Alex Rowe


My Portable Computing Setup is Strangely Monochrome

Do you remember colors?

So I’m sitting here, doing some writing at the coffee shop like I do every day. I’ve got my Macbook. My portable headphone amp. My headphones.

And I look down and realize they’re all silver, black, and white.

Like, that photo would look nearly the same if I drained all of the color information out of it. Let’s try it.

The warm hue of the nearby sunlight is gone, and the colors on the youtube page I was looking at are gone, of course.

But my technology stuff looks exactly the same.

In a world full of RGB lights, D-brand skins, and style headphones available in every color you can think of…how did I get here? Why have I personally rebelled against colors? And why have so many other people?

HyperX Cloud Headphones: Black, white, and silver edition. (Actually the CloudX, but these colors were once again unchanged by the removal of the color info from the photo)

Caring about the appearance of your gear is a weird slippery slope. Once you buy one thing you like the look of, it’s easier to continue to get stuff that then matches that thing.

I really like the way the 12-inch Macbook looks.
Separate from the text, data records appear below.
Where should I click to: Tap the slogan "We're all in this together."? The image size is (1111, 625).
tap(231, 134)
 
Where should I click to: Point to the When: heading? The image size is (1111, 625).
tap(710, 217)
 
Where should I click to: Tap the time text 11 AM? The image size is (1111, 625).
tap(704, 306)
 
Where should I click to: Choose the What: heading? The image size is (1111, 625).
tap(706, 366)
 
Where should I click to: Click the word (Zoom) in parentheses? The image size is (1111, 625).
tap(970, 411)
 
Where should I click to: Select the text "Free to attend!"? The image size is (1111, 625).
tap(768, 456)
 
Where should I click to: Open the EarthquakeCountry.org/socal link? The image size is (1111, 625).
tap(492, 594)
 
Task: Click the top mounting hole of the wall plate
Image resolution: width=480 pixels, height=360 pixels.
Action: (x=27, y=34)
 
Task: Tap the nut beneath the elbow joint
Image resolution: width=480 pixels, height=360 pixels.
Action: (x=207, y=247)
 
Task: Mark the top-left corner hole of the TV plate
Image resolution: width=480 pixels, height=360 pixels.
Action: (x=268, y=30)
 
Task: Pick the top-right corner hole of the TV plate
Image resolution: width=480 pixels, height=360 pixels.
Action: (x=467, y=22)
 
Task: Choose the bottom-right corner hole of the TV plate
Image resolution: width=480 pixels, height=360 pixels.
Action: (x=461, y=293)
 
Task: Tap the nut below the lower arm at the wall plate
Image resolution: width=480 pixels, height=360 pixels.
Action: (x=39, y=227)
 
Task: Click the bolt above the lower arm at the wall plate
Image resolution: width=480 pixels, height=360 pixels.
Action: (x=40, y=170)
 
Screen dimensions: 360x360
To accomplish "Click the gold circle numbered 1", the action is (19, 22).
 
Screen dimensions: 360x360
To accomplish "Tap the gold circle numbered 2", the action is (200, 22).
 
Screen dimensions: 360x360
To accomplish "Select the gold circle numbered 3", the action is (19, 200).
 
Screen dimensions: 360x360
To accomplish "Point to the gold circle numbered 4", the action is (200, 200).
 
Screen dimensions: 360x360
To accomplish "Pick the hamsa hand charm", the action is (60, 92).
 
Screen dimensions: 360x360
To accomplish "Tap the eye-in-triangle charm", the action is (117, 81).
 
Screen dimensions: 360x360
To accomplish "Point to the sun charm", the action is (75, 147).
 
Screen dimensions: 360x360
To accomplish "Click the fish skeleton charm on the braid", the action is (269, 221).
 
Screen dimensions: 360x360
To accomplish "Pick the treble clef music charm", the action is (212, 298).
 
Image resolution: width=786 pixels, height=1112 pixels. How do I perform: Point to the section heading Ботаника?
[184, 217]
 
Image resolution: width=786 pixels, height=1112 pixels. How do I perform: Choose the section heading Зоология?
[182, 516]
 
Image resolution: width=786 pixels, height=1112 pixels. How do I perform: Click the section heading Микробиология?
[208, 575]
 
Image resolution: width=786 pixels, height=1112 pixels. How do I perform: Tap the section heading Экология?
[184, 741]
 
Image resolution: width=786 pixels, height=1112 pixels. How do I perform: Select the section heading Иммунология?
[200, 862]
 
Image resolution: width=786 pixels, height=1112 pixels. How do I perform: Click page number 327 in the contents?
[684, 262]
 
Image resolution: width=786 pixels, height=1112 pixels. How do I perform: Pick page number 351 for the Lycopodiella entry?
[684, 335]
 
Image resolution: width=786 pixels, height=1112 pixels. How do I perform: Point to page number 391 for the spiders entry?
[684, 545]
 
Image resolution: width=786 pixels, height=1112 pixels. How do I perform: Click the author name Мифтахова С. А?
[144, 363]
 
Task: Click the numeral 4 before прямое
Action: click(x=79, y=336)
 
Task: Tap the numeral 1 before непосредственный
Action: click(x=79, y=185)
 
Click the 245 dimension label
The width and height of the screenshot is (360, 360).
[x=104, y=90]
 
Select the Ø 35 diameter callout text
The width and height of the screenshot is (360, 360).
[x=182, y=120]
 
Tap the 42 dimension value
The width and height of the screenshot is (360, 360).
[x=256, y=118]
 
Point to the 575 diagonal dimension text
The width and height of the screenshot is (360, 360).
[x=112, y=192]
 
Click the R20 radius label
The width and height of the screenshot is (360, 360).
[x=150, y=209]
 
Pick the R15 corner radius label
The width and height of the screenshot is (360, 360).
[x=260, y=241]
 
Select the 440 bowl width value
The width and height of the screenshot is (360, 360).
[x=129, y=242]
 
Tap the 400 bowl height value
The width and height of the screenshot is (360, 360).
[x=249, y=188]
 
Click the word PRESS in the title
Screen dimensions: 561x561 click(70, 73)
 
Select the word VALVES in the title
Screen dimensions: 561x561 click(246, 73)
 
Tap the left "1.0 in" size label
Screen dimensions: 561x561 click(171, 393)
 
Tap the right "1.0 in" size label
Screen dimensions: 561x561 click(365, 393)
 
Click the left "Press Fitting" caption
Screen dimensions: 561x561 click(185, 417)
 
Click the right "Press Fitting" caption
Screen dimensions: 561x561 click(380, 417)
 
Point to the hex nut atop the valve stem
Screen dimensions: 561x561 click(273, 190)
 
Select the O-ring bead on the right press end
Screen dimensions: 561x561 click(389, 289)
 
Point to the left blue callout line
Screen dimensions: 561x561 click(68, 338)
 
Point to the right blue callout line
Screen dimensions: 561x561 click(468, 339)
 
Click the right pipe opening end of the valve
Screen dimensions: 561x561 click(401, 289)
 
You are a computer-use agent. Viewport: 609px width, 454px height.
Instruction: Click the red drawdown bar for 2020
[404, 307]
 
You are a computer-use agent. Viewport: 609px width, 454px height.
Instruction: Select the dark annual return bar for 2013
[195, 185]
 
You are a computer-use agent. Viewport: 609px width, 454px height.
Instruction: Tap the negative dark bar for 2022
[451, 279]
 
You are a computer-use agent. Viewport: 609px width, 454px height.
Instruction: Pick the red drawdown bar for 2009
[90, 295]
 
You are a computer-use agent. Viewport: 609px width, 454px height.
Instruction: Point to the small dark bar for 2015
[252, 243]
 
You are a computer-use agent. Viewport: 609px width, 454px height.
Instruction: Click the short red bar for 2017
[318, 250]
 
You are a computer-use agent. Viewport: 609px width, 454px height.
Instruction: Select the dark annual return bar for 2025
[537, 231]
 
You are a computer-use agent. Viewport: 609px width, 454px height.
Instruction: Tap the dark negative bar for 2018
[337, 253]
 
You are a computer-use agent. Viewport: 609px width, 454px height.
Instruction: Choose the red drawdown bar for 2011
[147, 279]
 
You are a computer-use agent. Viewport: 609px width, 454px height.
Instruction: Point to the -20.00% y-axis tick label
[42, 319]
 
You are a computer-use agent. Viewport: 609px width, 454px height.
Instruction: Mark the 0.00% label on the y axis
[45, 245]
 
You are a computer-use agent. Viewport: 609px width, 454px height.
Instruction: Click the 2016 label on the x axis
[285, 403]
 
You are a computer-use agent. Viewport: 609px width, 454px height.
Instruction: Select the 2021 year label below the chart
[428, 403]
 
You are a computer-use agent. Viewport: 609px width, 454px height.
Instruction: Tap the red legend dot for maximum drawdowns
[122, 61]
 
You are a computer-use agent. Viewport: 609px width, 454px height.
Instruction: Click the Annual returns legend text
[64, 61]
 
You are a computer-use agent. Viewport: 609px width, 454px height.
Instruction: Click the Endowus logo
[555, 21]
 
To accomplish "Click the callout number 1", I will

It’s probably my favorite-looking computer of all time. Because I’m not cool enough to pull off the Rose Gold or Gold colors, I got the Silver one.

Plus, that way, more accessories from non-Apple companies would actually match my computer.

It seems like Black has become the default base color for everything tech. While that’s better than the classic computer-beige of the nineties, it’s a little bit weird in a world where anything can easily be one of 16.8 million different colors.

I should probably have a whole rainbow of computer products, but I almost always gravitate towards the black or silver option. I’m already too far down this road to escape it, I guess?

The one recent exception was the blue camo version of the Logitech G433…but only because it came with an extra free accessory bag. How crazy is that? I only bought something with a fun color because it came with a free bag.

And I’m not even using those headphones to write right now.

I can see three other people with laptops here at the cafe. Two of them have black Windows laptops, and one has a silver Macbook air inside a matching grey portable folio case thing.

Wouldn’t it be so much cooler if we all had vibrant, neon-colored laptops instead? Or laptops with slick glossy car paint finishes? Or something?

In this technological world that centers more and more every day around self-expression and online creativity, most of the devices we use to do all that creating are clad in relatively lifeless tones.

I’m not saying it’s bad to like these colors. I’m actually way into how my monochrome setup looks. It has a film noir quality to it.

So I acknowledge that steely coolness is a factor.

It’s just interesting that, even in the mainstream tech market, these shades became the norm. People got so excited about the Jet Black iPhone, and black is consistently the best-selling color of numerous different tech products.

Heck, I excitedly bought the limited edition triple-black Bose QC25 headphones when those came out. My home computer case is gray and black.

Do we not actually want to stand out? Are we all too far down the road for this to ever change? Or is the general allure of the perceived coolness of these metallic tones just too powerful to overcome?

I don’t have the answers to any of this. But I know that it’s worked for me, over and over again, for whatever reason.